Reggie Miller always appeared to be the fellow most likely to have sand kicked in his face at the beach.
You would have to agree his 18-season career turned out fairly well, stick body or not.
And he was only the 11th pick overall of the 1987 draft, taken one spot ahead of Tyrone Bogues.
The Miller choice disappointed those enthralled with the Hoosiers and the cunning of Steve Alford that resulted in a national championship in the spring of that year.
Alford would have been an absolutely dreadful pick for the Pacers, local ties or not, and, in fact, was not selected until early in the second round.
The Spurs made the universal choice by claiming David Robinson with the No. 1 overall pick in 1987.
The quality of that year’s draft deteriorated appreciably after Robinson, although who knew it at the time?
Armon Gilliam was the No. 2 pick overall, Dennis Hopson No. 3 and Reggie Williams No. 4.
The Sonics, with the No. 5 pick, took a nobody out of Central Arkansas.
When a trade involving Olden Polynice and the nobody was later announced on draft night, the collective response of the Bullets’ faithful at Capital Centre was, “Huh?
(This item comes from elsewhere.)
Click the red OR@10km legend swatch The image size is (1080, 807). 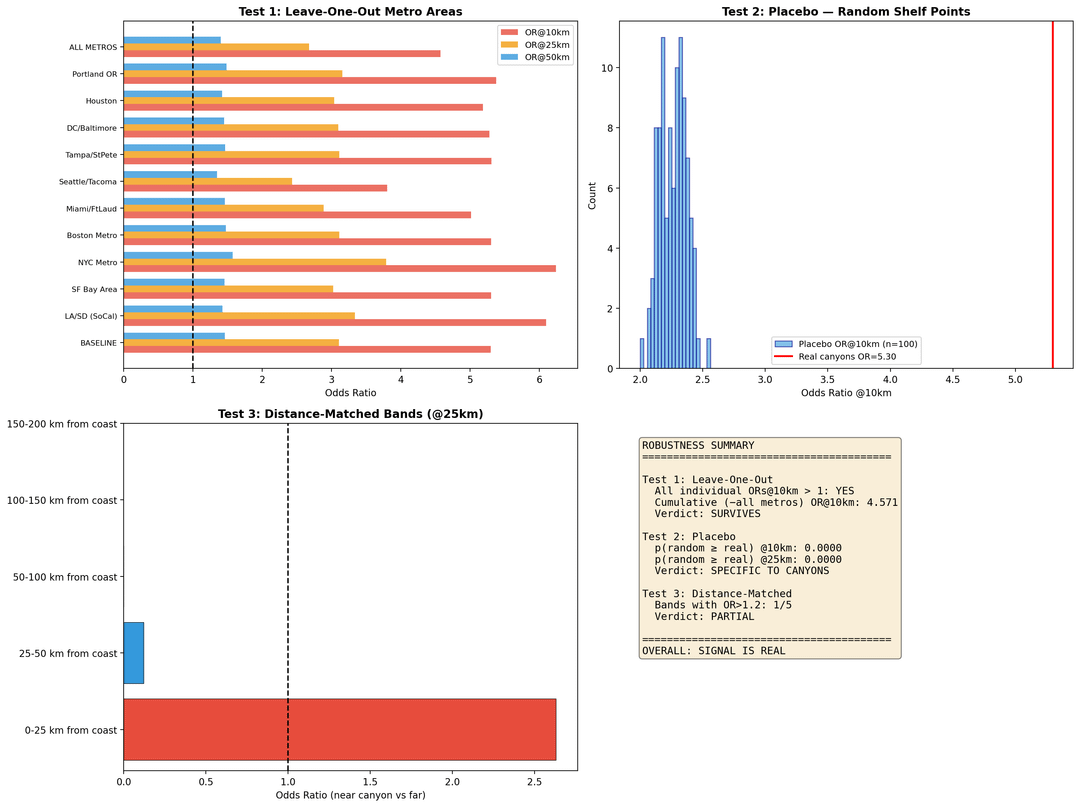[509, 32]
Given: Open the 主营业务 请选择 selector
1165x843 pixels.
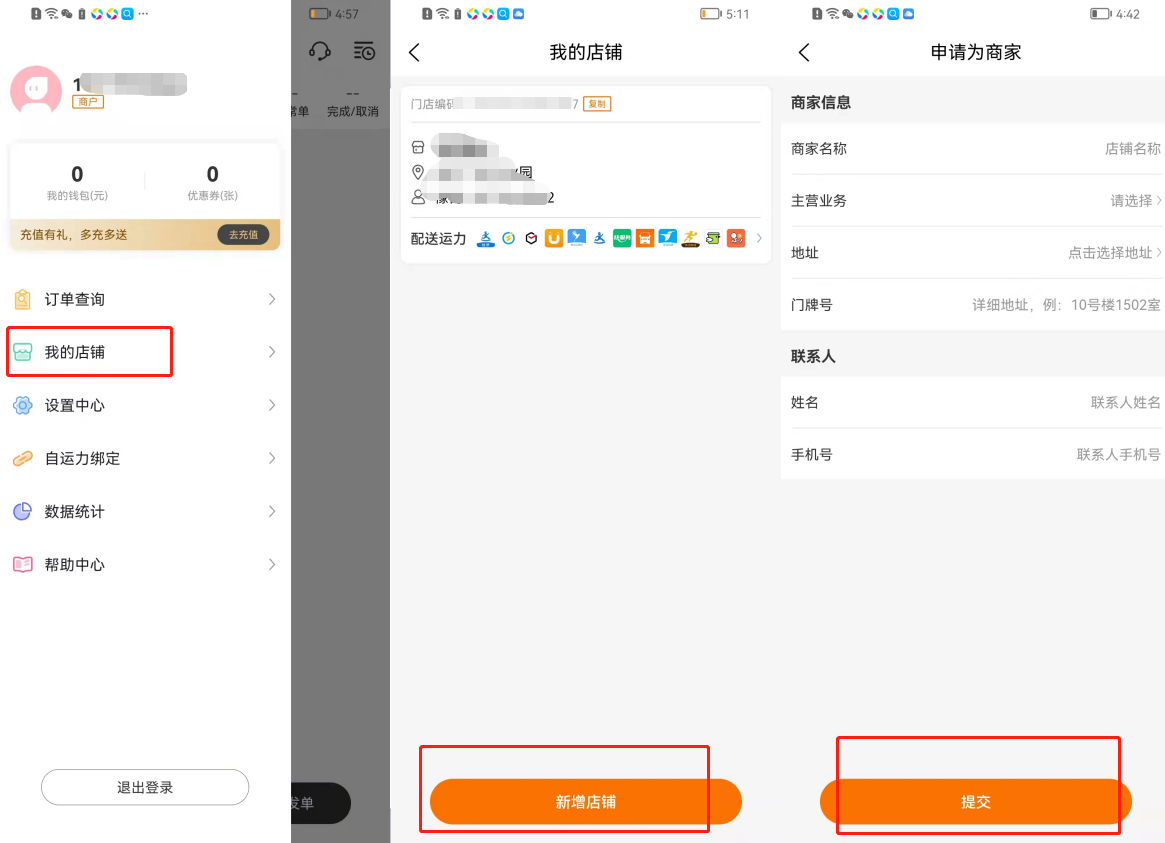Looking at the screenshot, I should pyautogui.click(x=1135, y=201).
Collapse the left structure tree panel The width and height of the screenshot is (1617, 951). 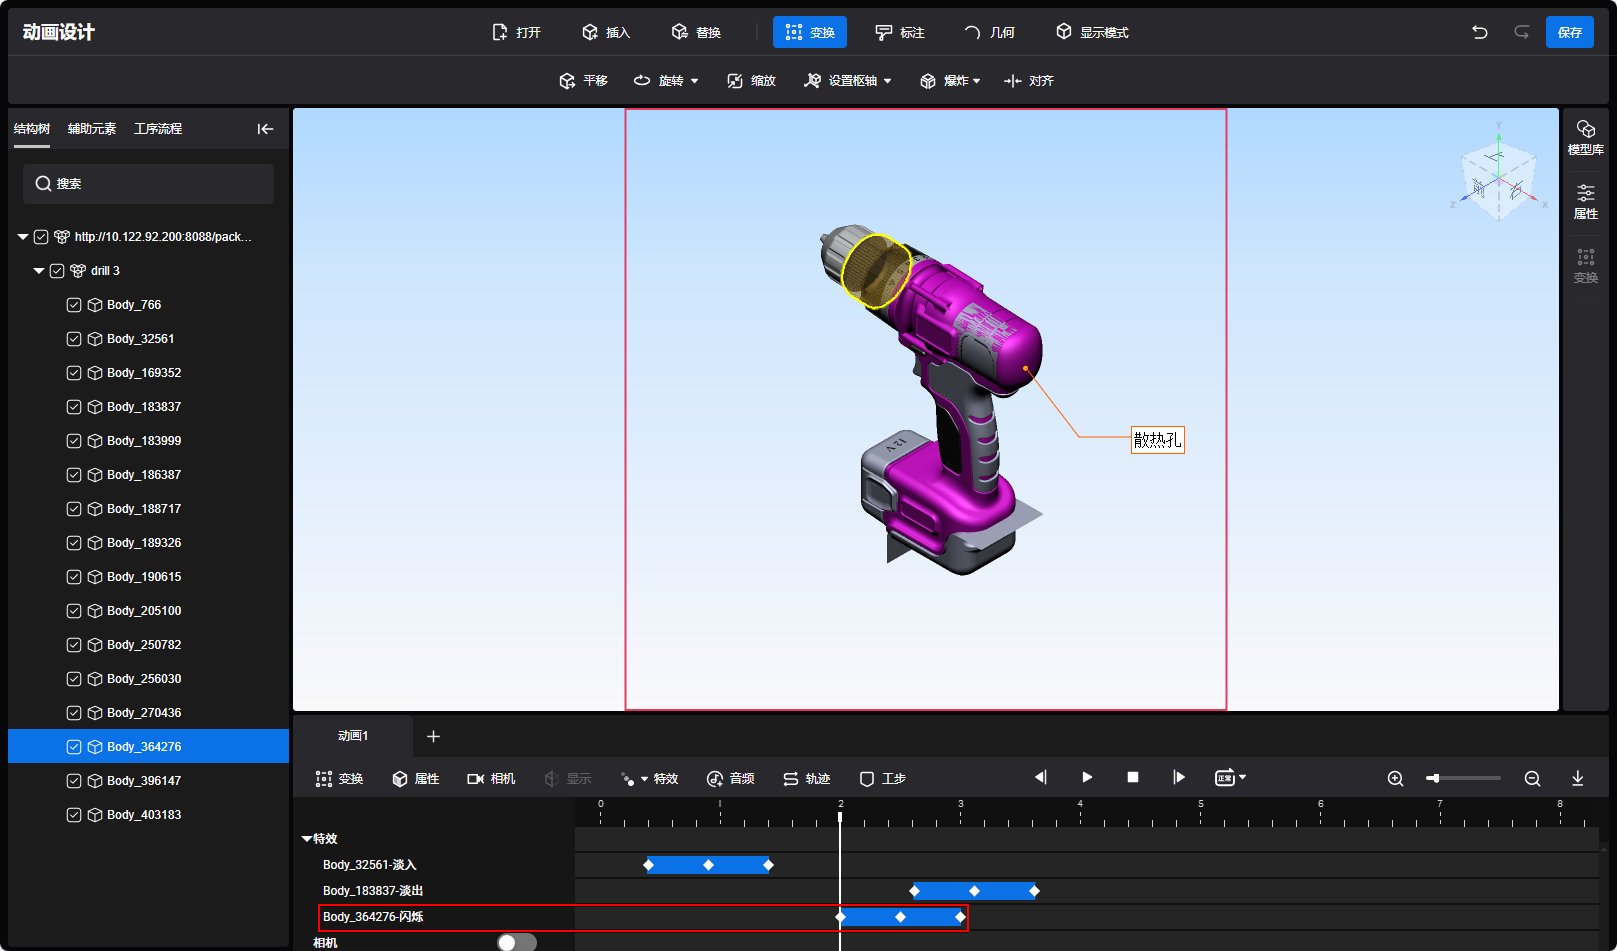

Who’s he?”
Of course, Scottie Pippen eventually addressed that question in convincing fashion.
There was lots of anticipation going into the 1987 draft, just as there is now, and yet you can count on one hand the number of genuine difference-makers from that year: Robinson, Pippen, Miller, Kevin Johnson (seventh overall pick) and Mark Jackson (18th overall pick).
Reggie Lewis (22nd overall pick) died after six seasons with the Celtics and one appearance in the All-Star Game.
Kenny Smith (sixth overall pick) became a fairly able analyst on TNT.
Despite the half-empty nature of the draft, it pulls observers into its arms each June by offering a modicum of hope.
That hope usually turns to disappointment and sometimes a trivia question, such as: Whatever happened to Harold Miner, the so-called Baby Jordan?
We still have Kwame Brown to bemoan around here.
But long before the selection of Brown, the Bullets used first-round picks in successive years on Mel Turpin, Kenny Green, Hot Plate Williams and Bogues.
That effectively sentenced the franchise to also-ran status for years to come.
The awful truth is most players never look better than on draft night, when their names are called, they make their way to the podium to shake the hand of David Stern and don the cap of their team.
Most first-round picks end up settling into workmanlike careers and varying degrees of anonymity.
Are Greg Oden and Durant destined to be can’t-miss All-Stars, as so many insist?
The drafts of yesteryear forever reveal the fragility of such proclamations, whether the flavor of the moment is Pervis Ellison, Joe Smith, Michael Olowokandi or Brown, to cite a few No. 1 overall picks that failed to meet the expectations.
Doug Collins and Michael Jordan beamed with pride the night they cast their lot with Brown.
That one innocent night in June 2001 was as sweet as it ever will be for Brown in the NBA.